By Steve Barnes Senior writer
Published 12:01 a.m., Sunday, June 19, 2011
TimesUnion.com
A little brew pub in Lake George Village is in the middle of an expansion in production capabilities that, within a couple of years, could vault it into the ranks of the top 10 brew pubs in the nation, as measured by volume of beer produced.Adirondack Pub & Brewery, founded in 1999, grew slowly until last year, when owner John Carr began an aggressive plan to widen the reach of his Adirondack-brand beers. Adding a 60-barrel production tank quadrupled Carr's volume, and he plans to bring another 60-barrel tank online after expanding the pub's Canada Street facility.
This winter, the brewery began bottling its beer, and, after years of self-distribution, it is now represented by DeCrescente Distributing of Mechanicville, which covers 11 counties. A year after Adirondack brews were available at the pub and about 40 bars from Chestertown to Glens Falls, they are now sold at more than 150 locations including North Country Price Choppers and Capital Region beverage centers.
The brewery produced about 700 barrels of beer in 2010. (One barrel, the industry's standard measure of volume, is equal to 31 gallons.) Last year, Adirondack's production ranked 391st out of nearly 1,000 brew pubs tracked by New Brewer magazine. Within a couple of years, according to Carr's plan, his brewery will be making 5,000 barrels, which would put it in eighth place on New Brewer's list. (In the Capital Region, Brown's Brewing in Troy ranks 33rd; Davidson Brothers in Glens Falls 180th; the Albany Pump Station 241st.)
"The demand just keeps growing," marvels Carr, who started as a homebrewer in 1989 because, he says, "I was bored with the beer I could afford and couldn't afford the beer I liked."
He adds, "We have to expand more -- we can't keep up. We're at production capacity." (The brewery produces 50 barrels per week.)
The pub currently has 12 beers on tap and available in kegs, from light lagers and wheat beers to an intensely hoppy double IPA brewed with 45 pounds of honey from Ballston Lake Apiaries and a coffee-chocolate stout made with Guatemalan chocolate and coffee roasted by the nearby Caffe Vero in Lake George Village.

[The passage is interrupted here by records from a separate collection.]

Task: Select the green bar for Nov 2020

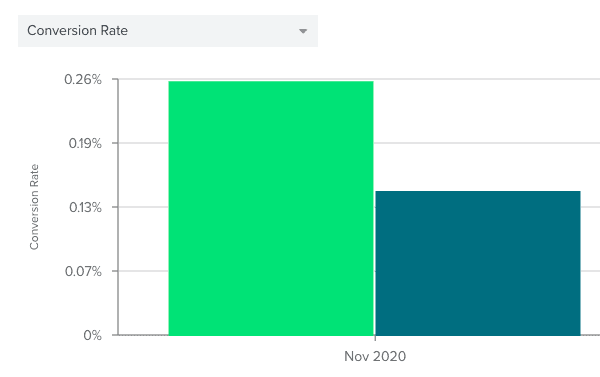Action: coord(271,208)
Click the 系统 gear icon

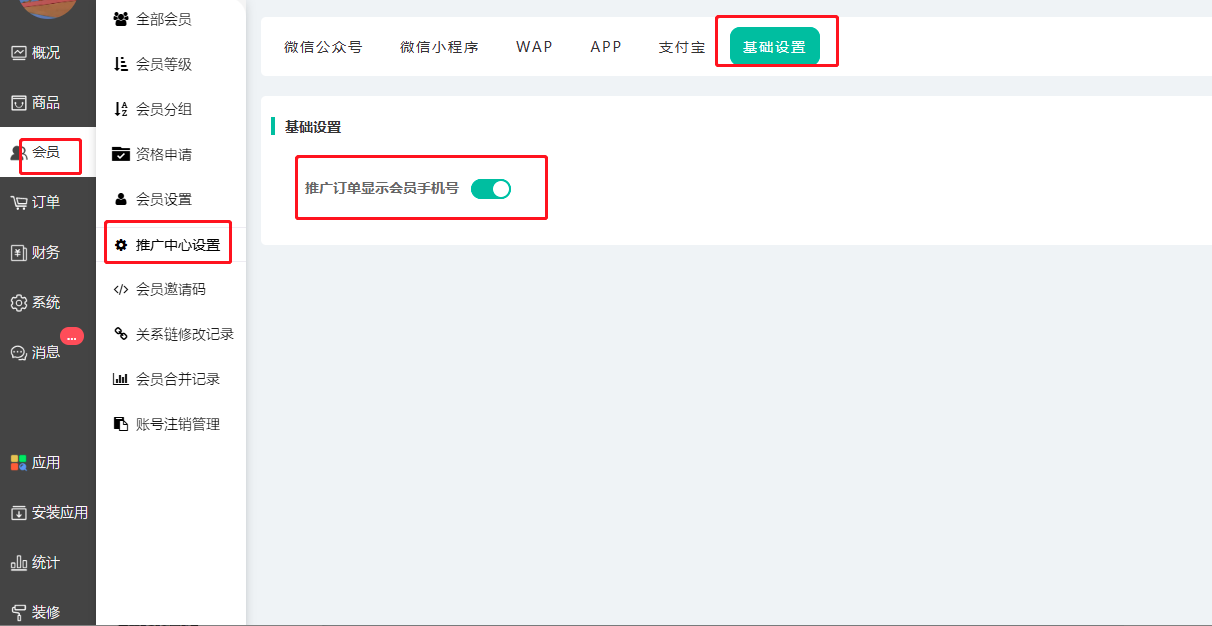(19, 303)
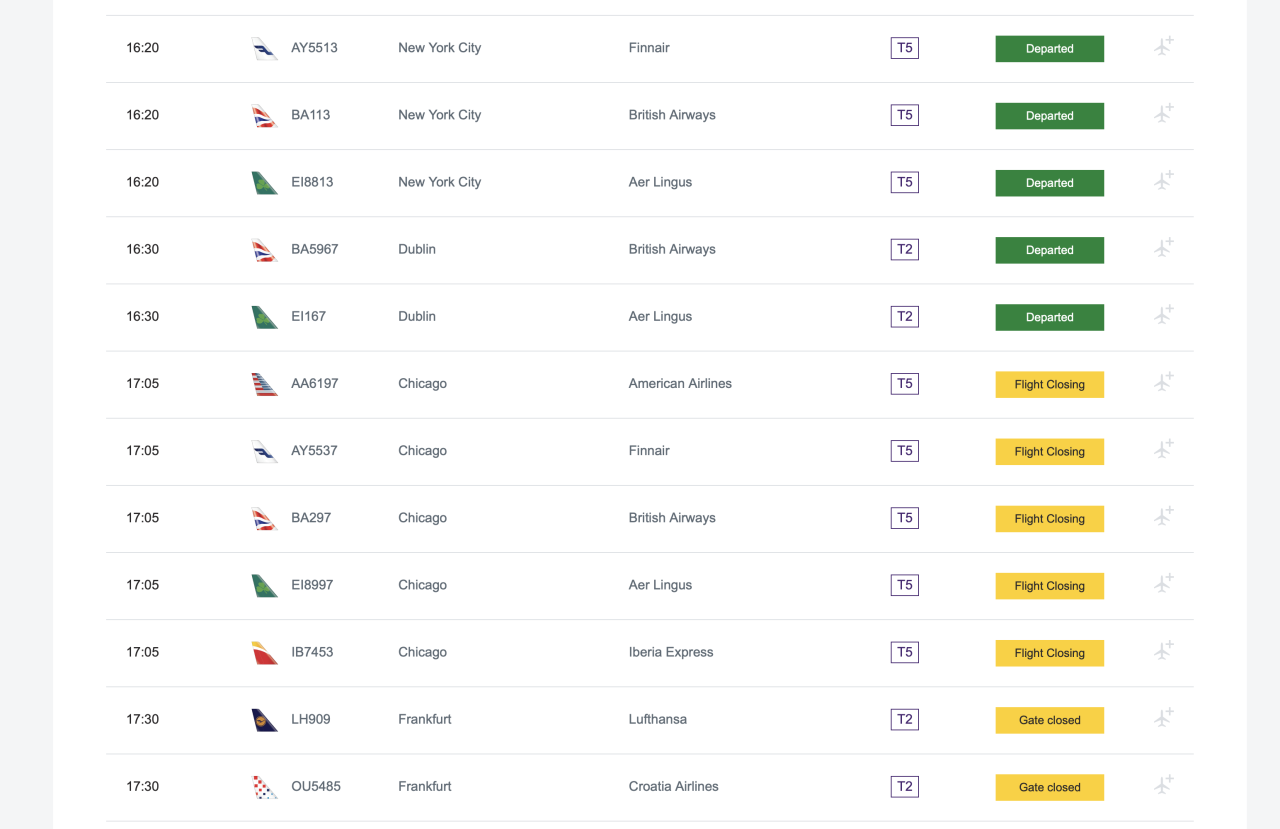1280x829 pixels.
Task: Click Gate closed status for LH909
Action: (1049, 720)
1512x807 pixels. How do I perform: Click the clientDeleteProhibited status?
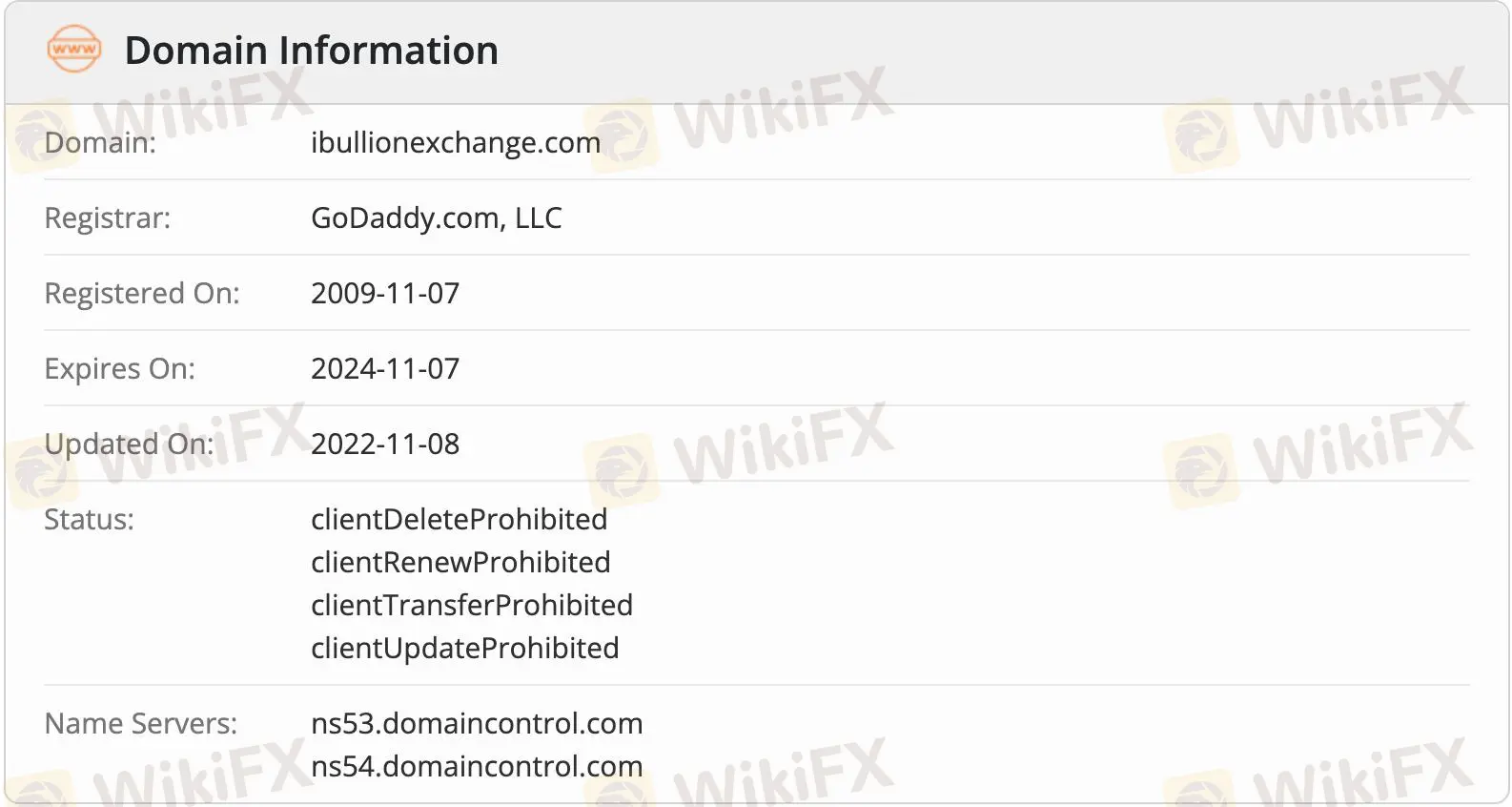(x=459, y=520)
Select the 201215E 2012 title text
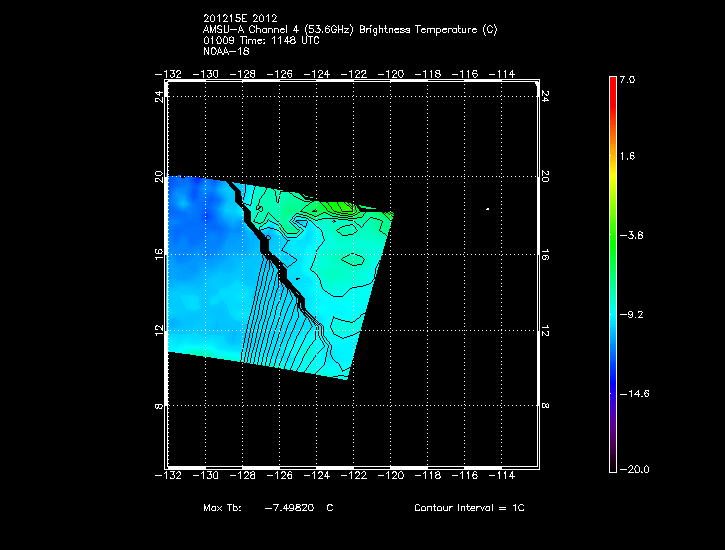Image resolution: width=725 pixels, height=550 pixels. pyautogui.click(x=240, y=19)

One of Adirondack's limited-production specialty brews, being sold only in bottles at the brewery, is a Belgian amber ale aged for three months in apple-brandy barrels. Available starting later this week, the beer costs $18 for a four-pack, about $10 more than the suggested retail for six-packs of the three beers Adirondack regularly bottles: the copper-colored Bear Naked Ale, a citrusy wheat beer called Dirty Blond and a seasonal brew that, for the summer, is a traditional Bavarian hefeweizen that offers hints of clove and banana.
"It's an excellent product that's always consistent and has been very well received by restaurants," says Larry Nichols, a district manager for DeCrescente, who brought Adirondack aboard as a distribution client. (Adirondack is the only brand made in the greater Capital Region carried by the distributor.)
The Adirondack name and the famed purity of Lake George's water, used to brew Adirondack's products, make the beer an easy sell to new customers, Nichols says.
"Sometimes, if a beer is too local it's a hard sell outside of its immediate area but everybody knows Lake George," he says. "The Adirondack name makes it a natural for places from Montreal all the way down the Hudson Valley and into the western part of the state."
Carr is pleased with the relationship with DeCrescente, which, as the largest beer distributor in upstate New York, has the infrastructure in place to handle billings, orders, delivery, retrieval of empty kegs and all of the other logistical hassles of getting Adirondack's products to a larger audience.
"It frees us up to do what we really should be focusing on -- brewing beer," says Carr, who was head brewer until four years ago, when he turned the duties over to a young Michigander named Adam Schmeichel.
Says Carr, "Adam represents the avant-garde of contemporary brewing. I'm excited for us to be a part of that."